LZ77

Home

This is a series of posts where I jot down my learnings from computer science papers I’ve read. Previously, Storage strategies for collections in dynamically typed languages.

LZ77 is a compression algorithm by Abramham Lampel and Jacob Ziv published in a paper in 1977 (pdf). It is the basis of many algorithms used in places like PNG and ZIP. I thought it would be interesting to see how it works.

The paper is only 6 pages long, and packed with mathematics I don’t fully understand. This will be about the compression and decompression algorithms described in the paper, without much mention of the mathematics and analysis.

I will try to explain things in simpler terms.
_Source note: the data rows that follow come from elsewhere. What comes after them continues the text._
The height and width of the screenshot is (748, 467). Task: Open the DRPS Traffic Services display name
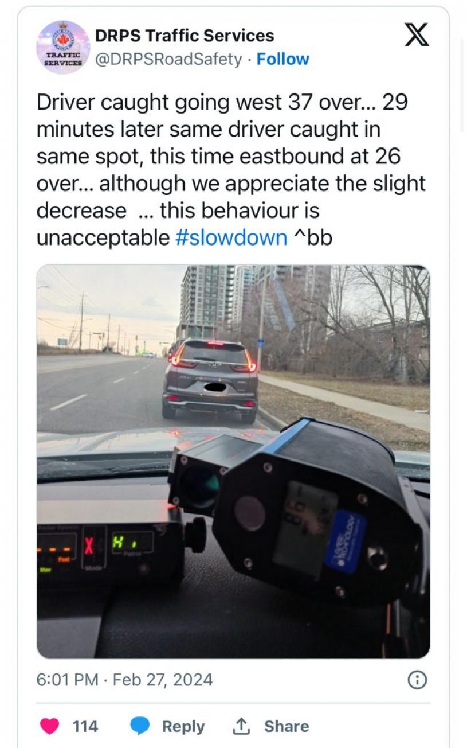coord(185,36)
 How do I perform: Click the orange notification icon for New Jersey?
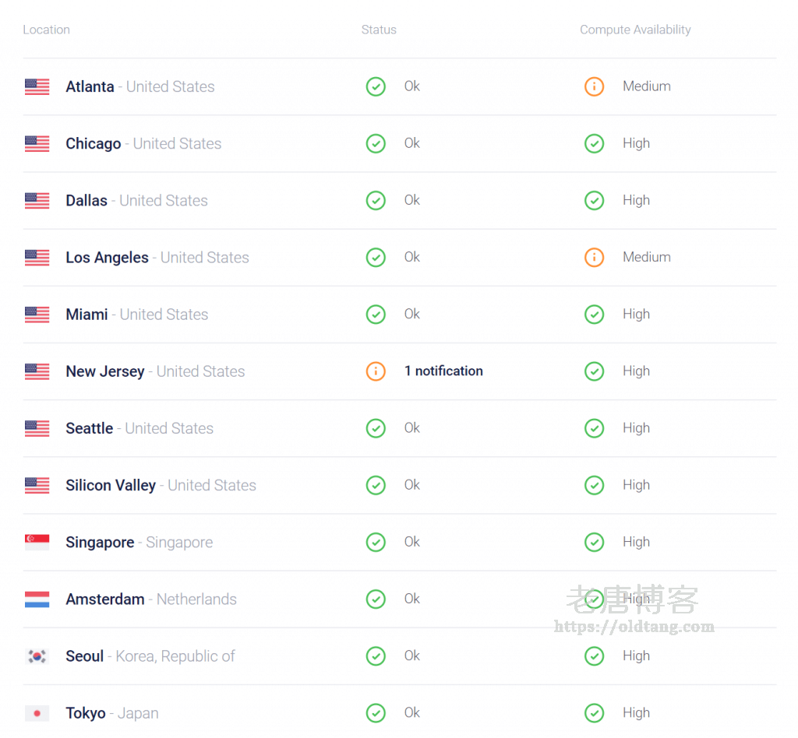(376, 371)
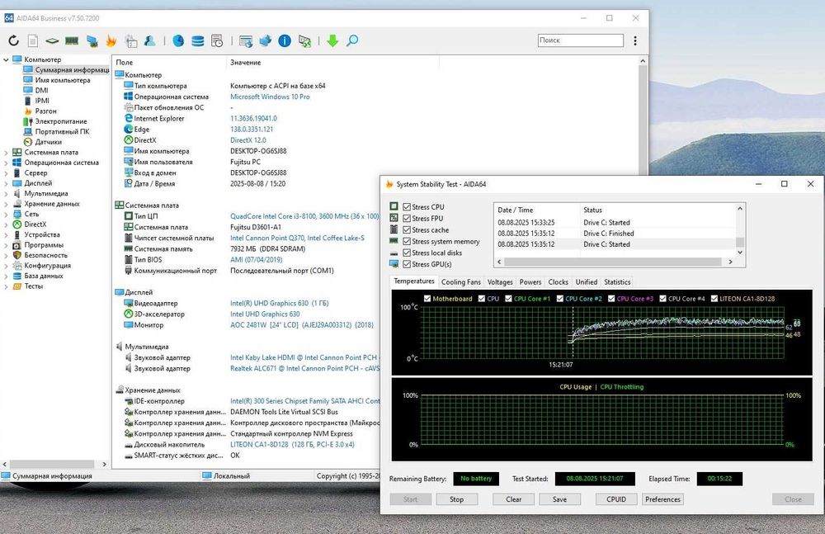Uncheck the Stress FPU checkbox

[408, 219]
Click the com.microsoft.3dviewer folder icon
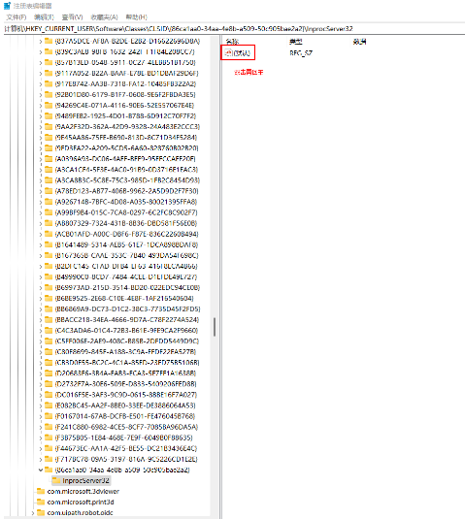The image size is (465, 519). click(41, 491)
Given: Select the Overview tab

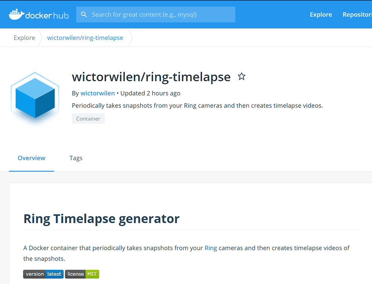Looking at the screenshot, I should [x=31, y=158].
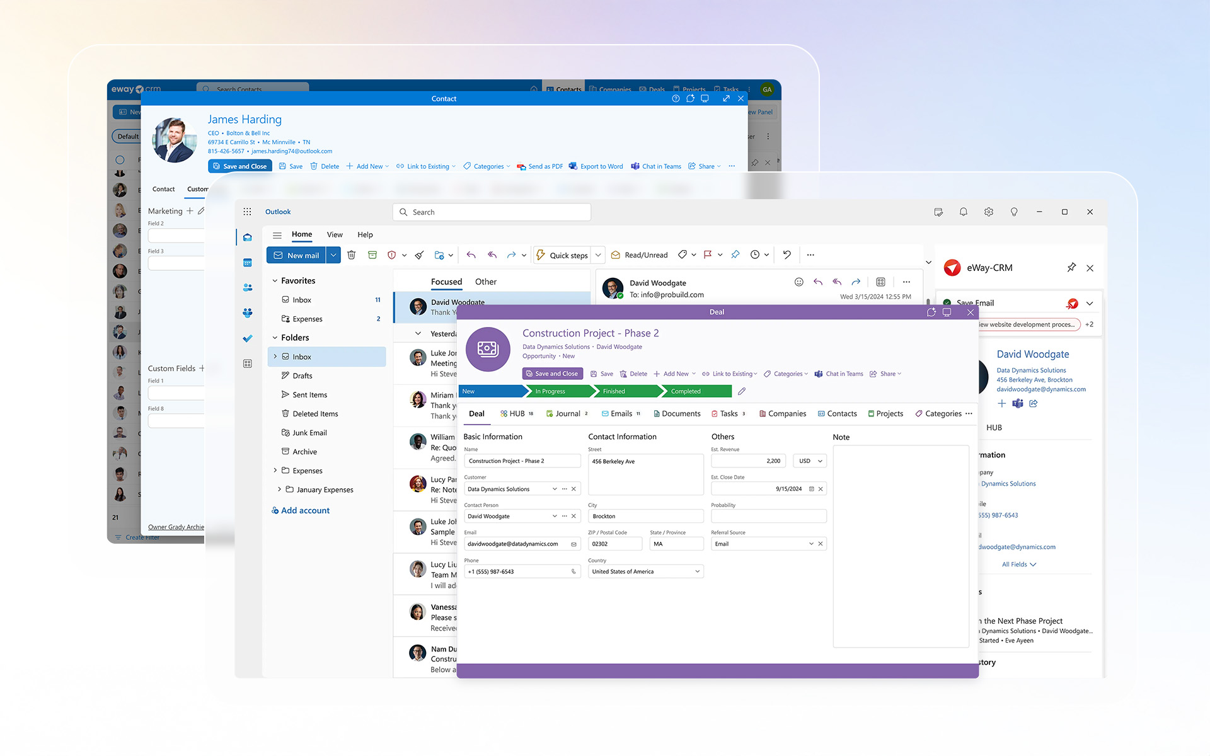Switch to the Other inbox view

(485, 282)
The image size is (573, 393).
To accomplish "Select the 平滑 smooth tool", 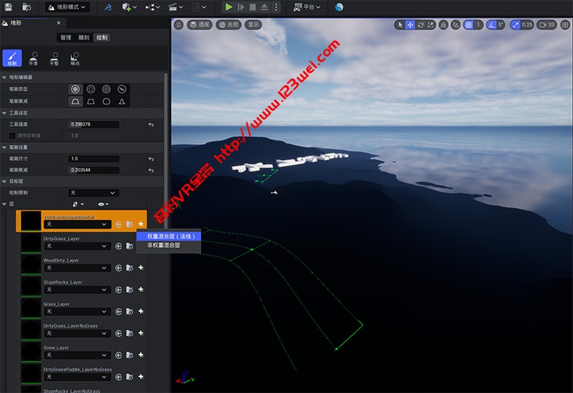I will (34, 58).
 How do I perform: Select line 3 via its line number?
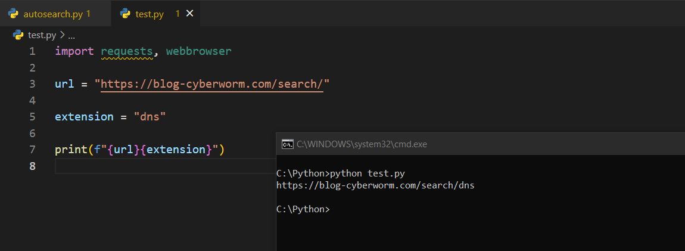click(32, 84)
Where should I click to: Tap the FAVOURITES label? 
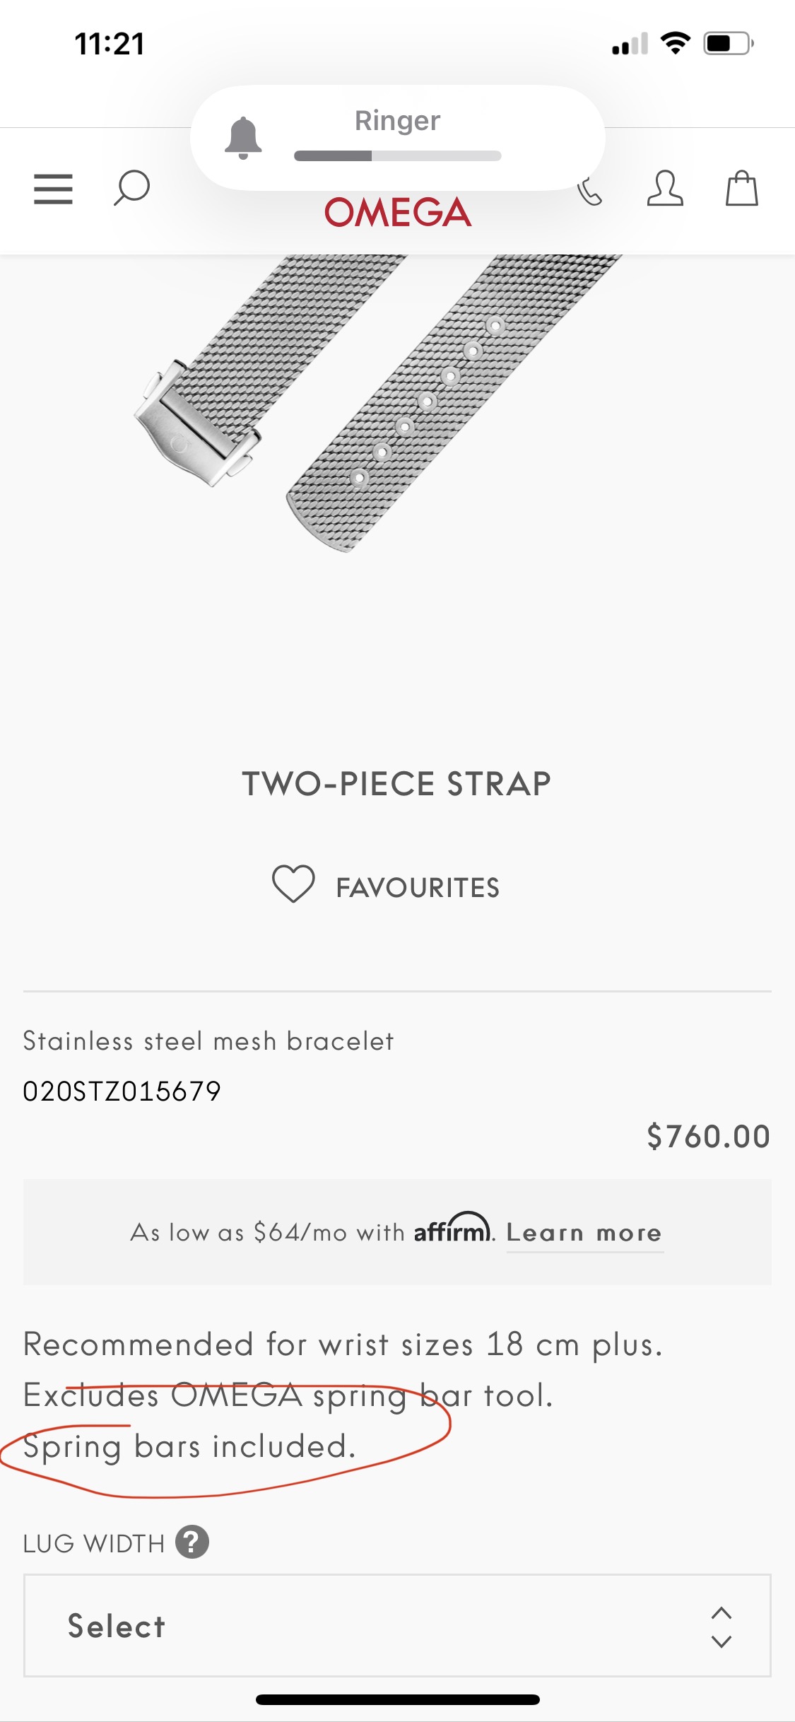click(x=418, y=888)
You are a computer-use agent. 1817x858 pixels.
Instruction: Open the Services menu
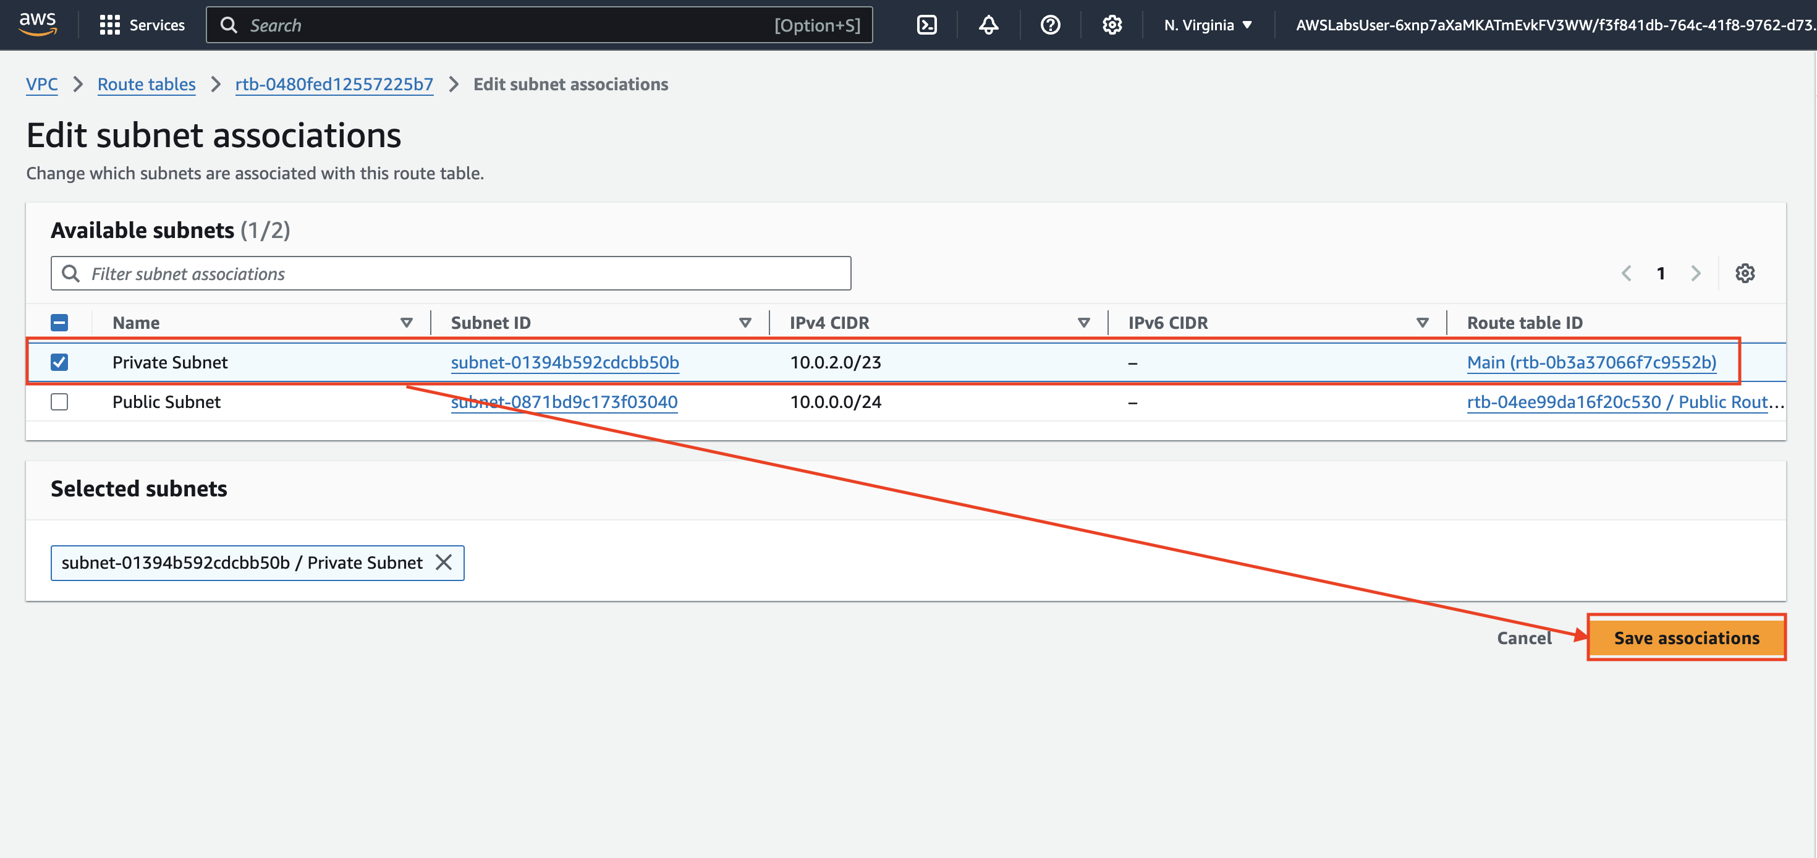[x=142, y=25]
To be consistent with the paper and make it easier to follow, I will refer to notations in the paper using italics.

At a high level, the algorithm performs two steps:

Parse a source, S, into words
Map words into codewords using a coding scheme

The source is a string of symbols from a finite alphabet, A, of cardinality α. Words are of at most L_s length. The codewords are of fixed length L_c, over the same A

The parsing step is done by filling a buffer, or window, of size n, with symbols, and finding a reproducible extension.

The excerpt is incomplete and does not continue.